Aim of the task — Before copying, find the line below that contains "The width and"; then return it and all later lines exactly, up to and including the final line, with no pictures.

Input —

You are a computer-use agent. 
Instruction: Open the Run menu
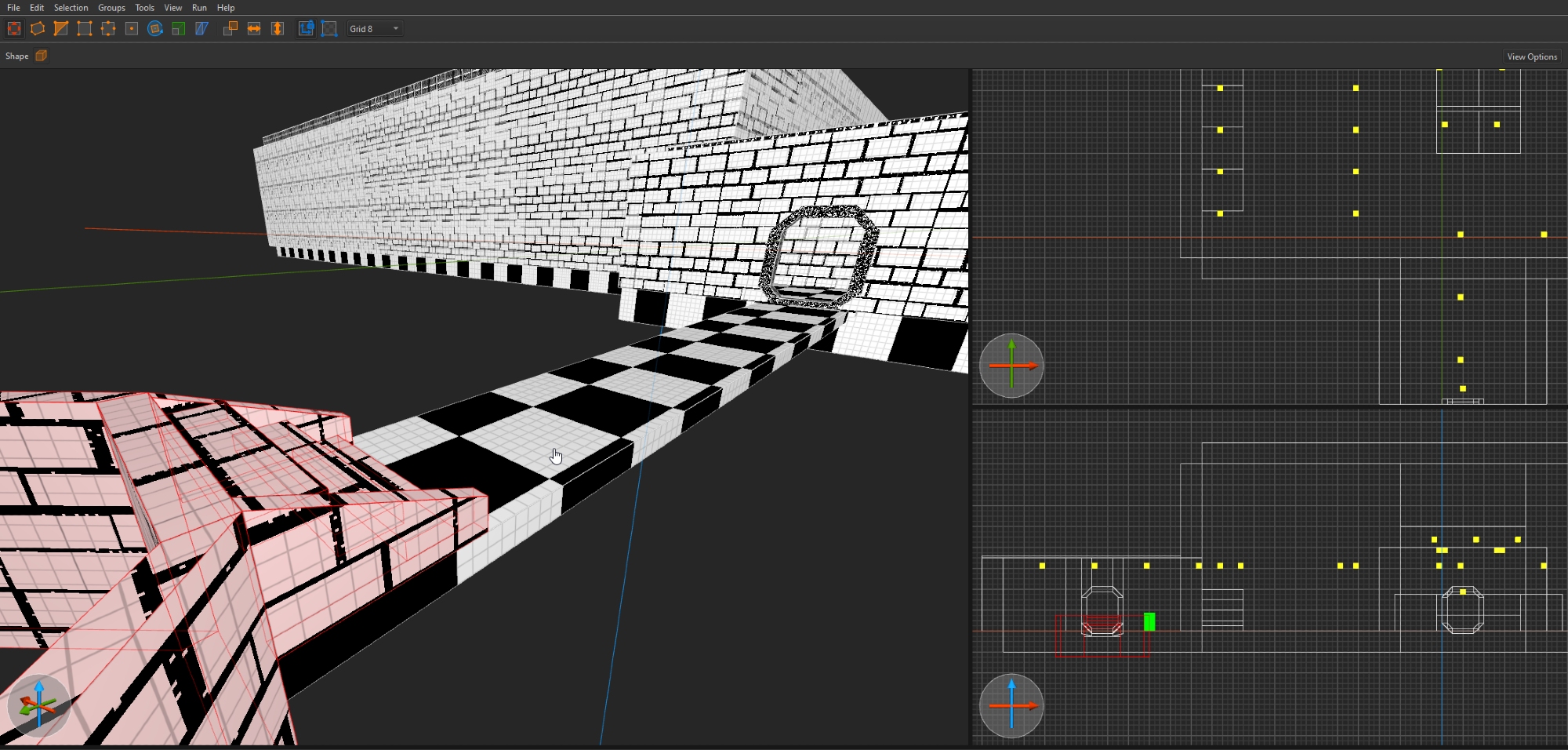[199, 8]
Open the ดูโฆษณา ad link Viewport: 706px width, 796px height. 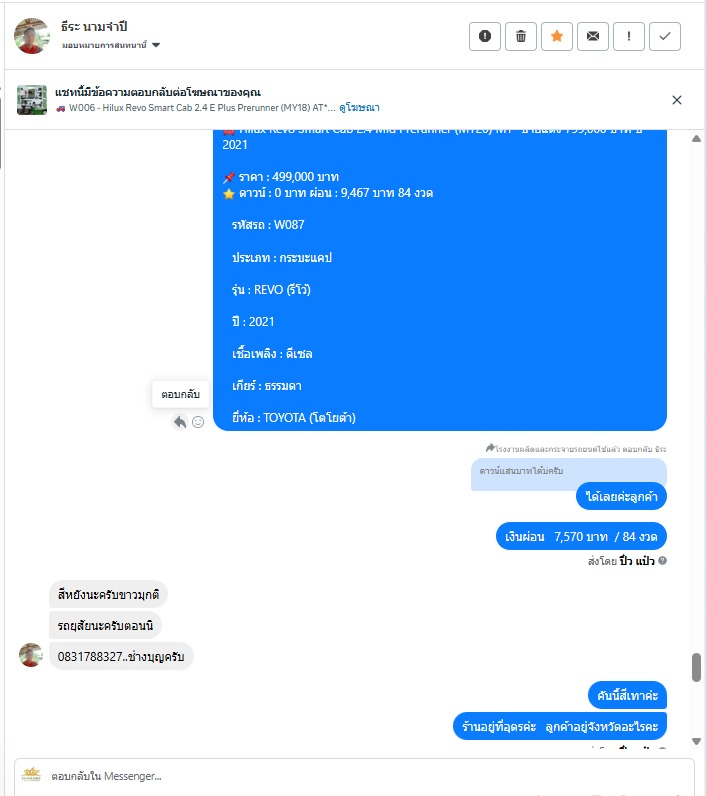tap(359, 108)
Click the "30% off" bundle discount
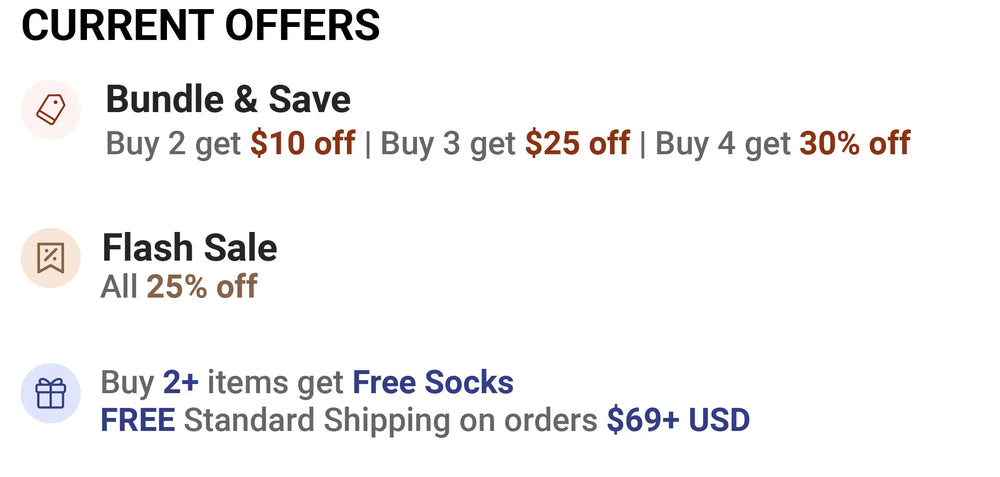1000x477 pixels. [x=854, y=144]
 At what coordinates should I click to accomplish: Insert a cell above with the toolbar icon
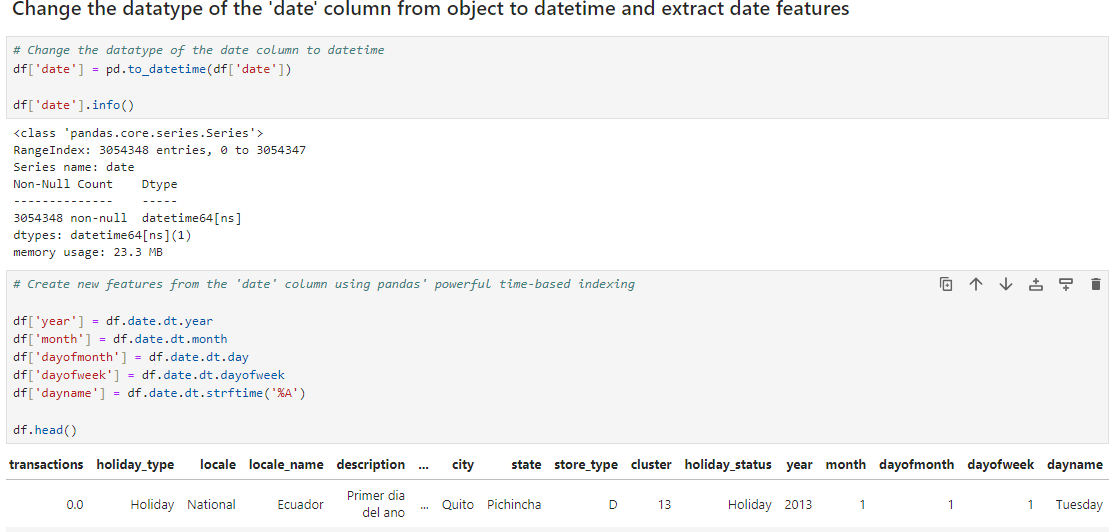tap(1036, 284)
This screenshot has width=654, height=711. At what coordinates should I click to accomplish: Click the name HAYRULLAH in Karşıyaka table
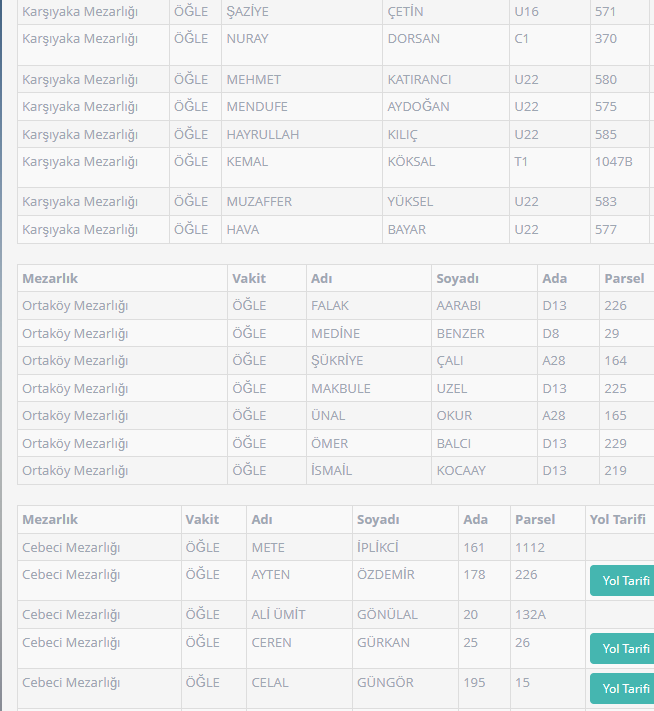262,134
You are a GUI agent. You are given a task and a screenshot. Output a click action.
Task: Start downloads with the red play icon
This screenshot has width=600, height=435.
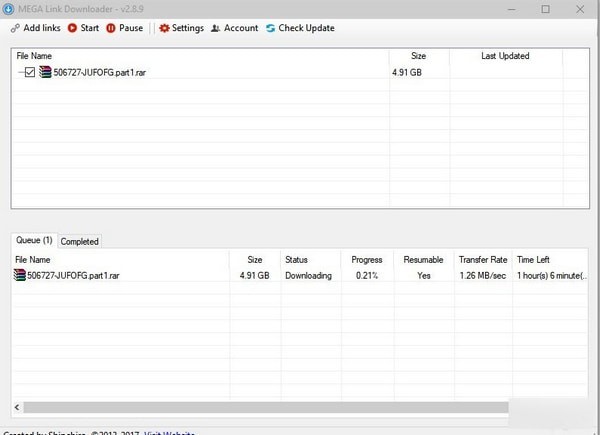pyautogui.click(x=72, y=28)
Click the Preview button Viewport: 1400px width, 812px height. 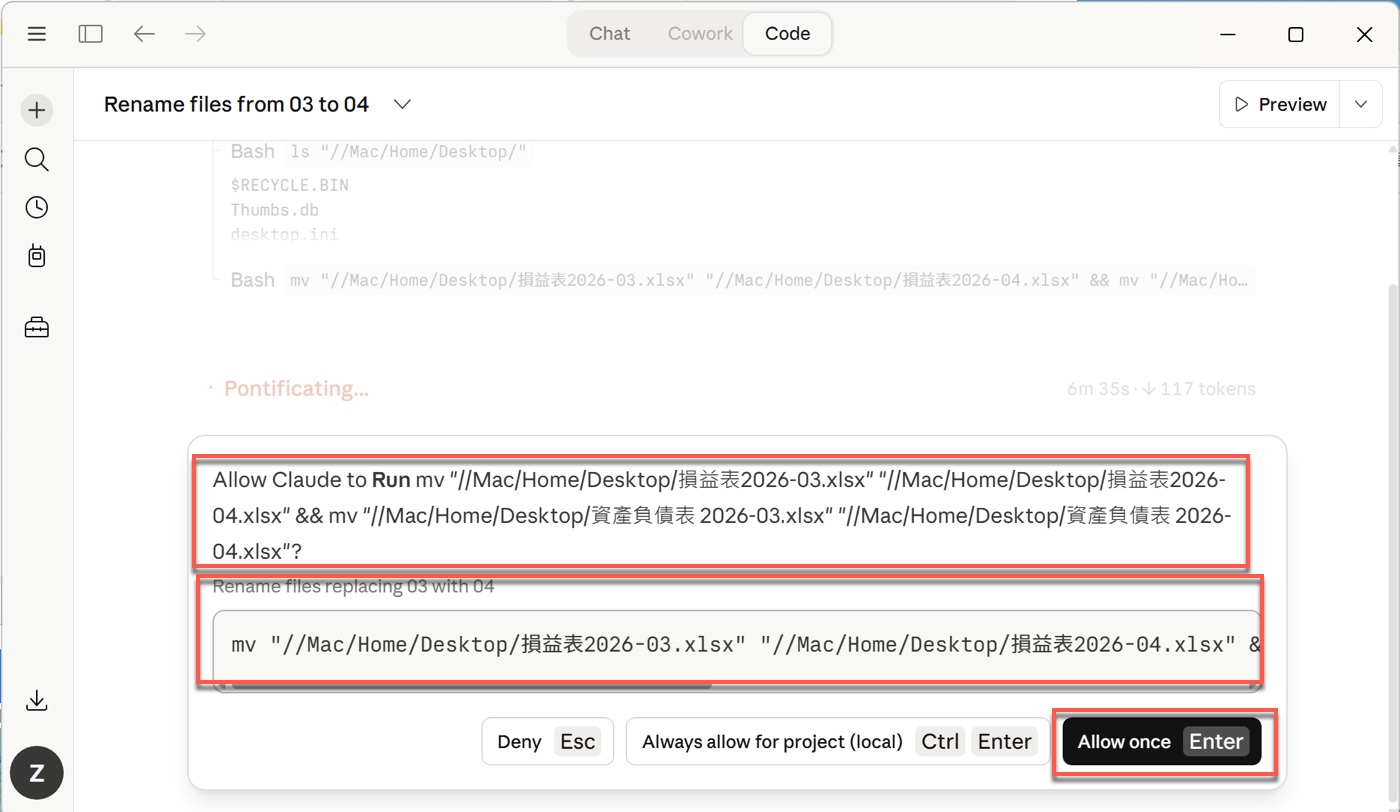pyautogui.click(x=1280, y=104)
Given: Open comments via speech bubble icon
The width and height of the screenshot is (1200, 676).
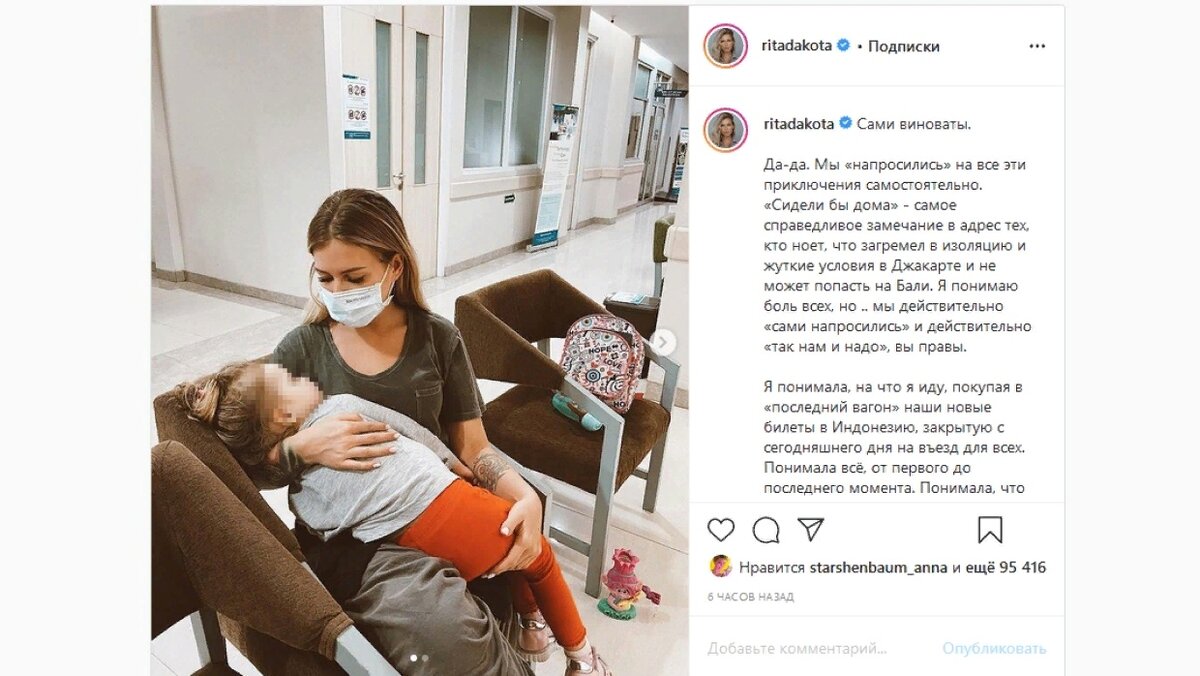Looking at the screenshot, I should 766,530.
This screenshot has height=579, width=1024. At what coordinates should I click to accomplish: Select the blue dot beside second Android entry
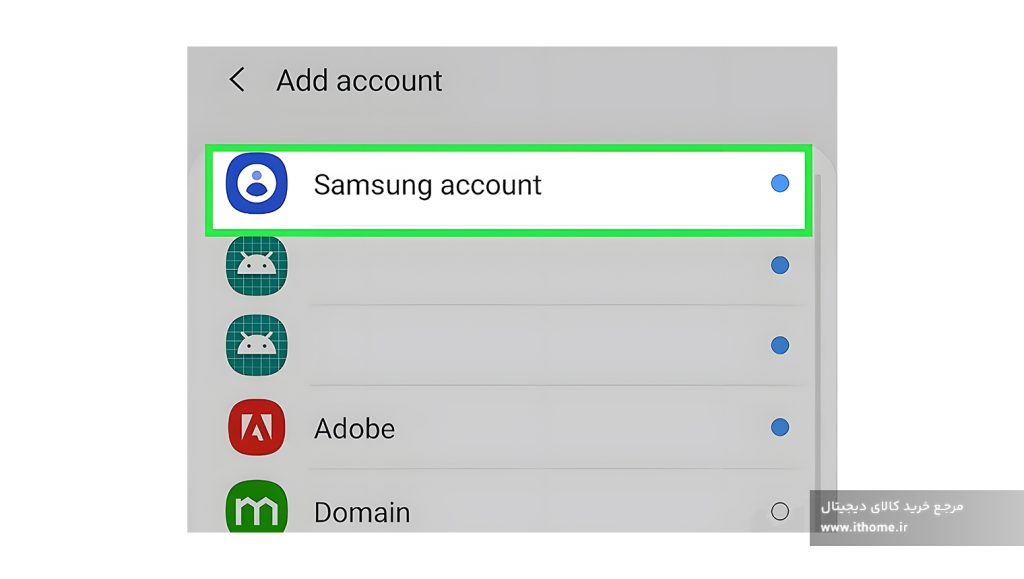coord(780,345)
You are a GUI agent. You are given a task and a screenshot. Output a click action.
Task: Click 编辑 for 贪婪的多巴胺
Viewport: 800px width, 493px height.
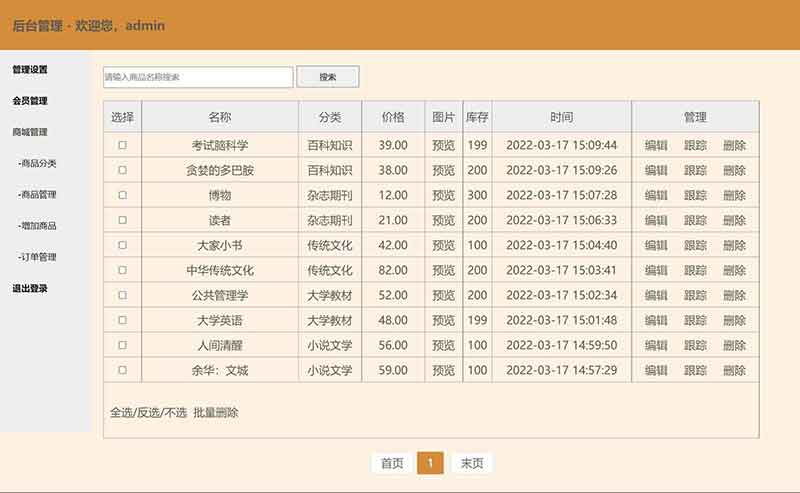coord(656,170)
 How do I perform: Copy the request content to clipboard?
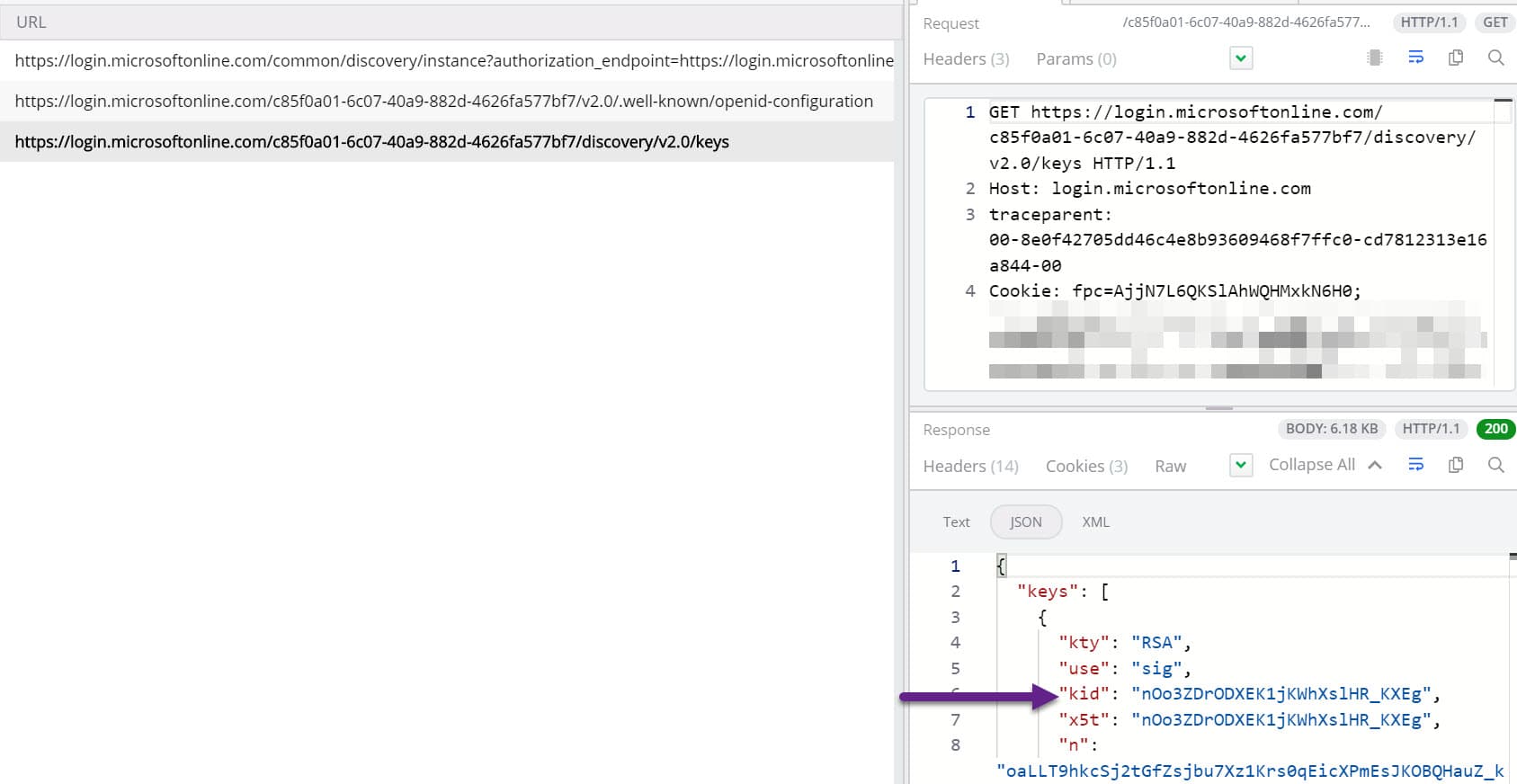point(1456,58)
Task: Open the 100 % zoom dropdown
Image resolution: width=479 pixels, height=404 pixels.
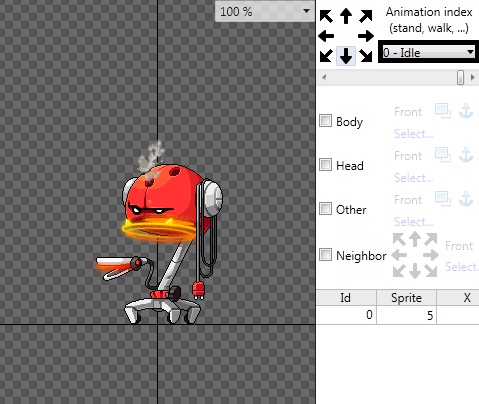Action: pyautogui.click(x=265, y=11)
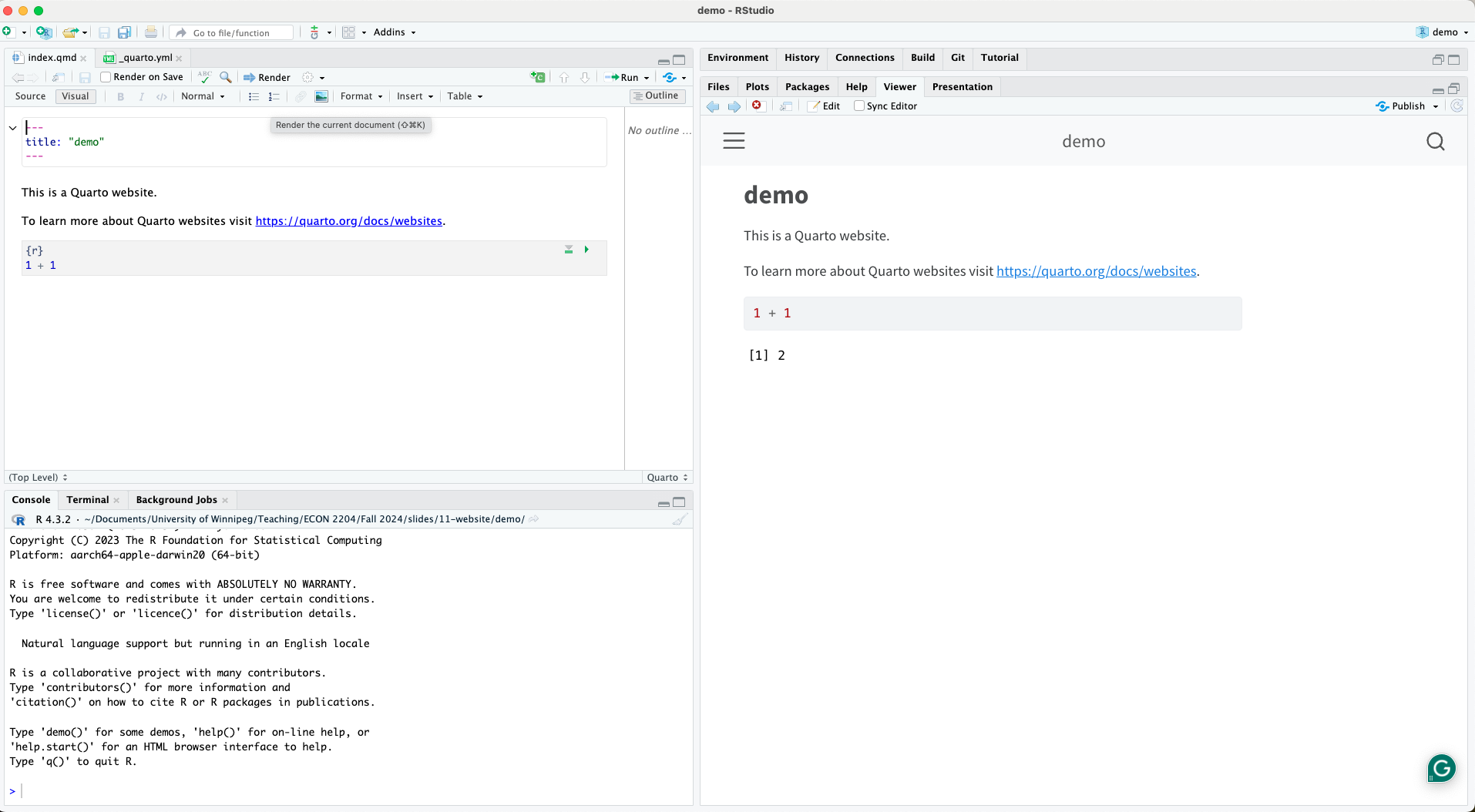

Answer space —
The width and height of the screenshot is (1200, 676).
Looking at the screenshot, I should 766,530.
This screenshot has height=579, width=1024. At what coordinates should I click to accomplish: Select the blue dot beside second Android entry
coord(780,345)
You are a GUI agent. You are given a task and a screenshot. Output a click action.
Task: Click 编辑 for 贪婪的多巴胺
Viewport: 800px width, 493px height.
coord(656,170)
 How do I perform: Copy the request content to clipboard?
point(1456,58)
Task: Open the 100 % zoom dropdown
Image resolution: width=479 pixels, height=404 pixels.
Action: pyautogui.click(x=265, y=11)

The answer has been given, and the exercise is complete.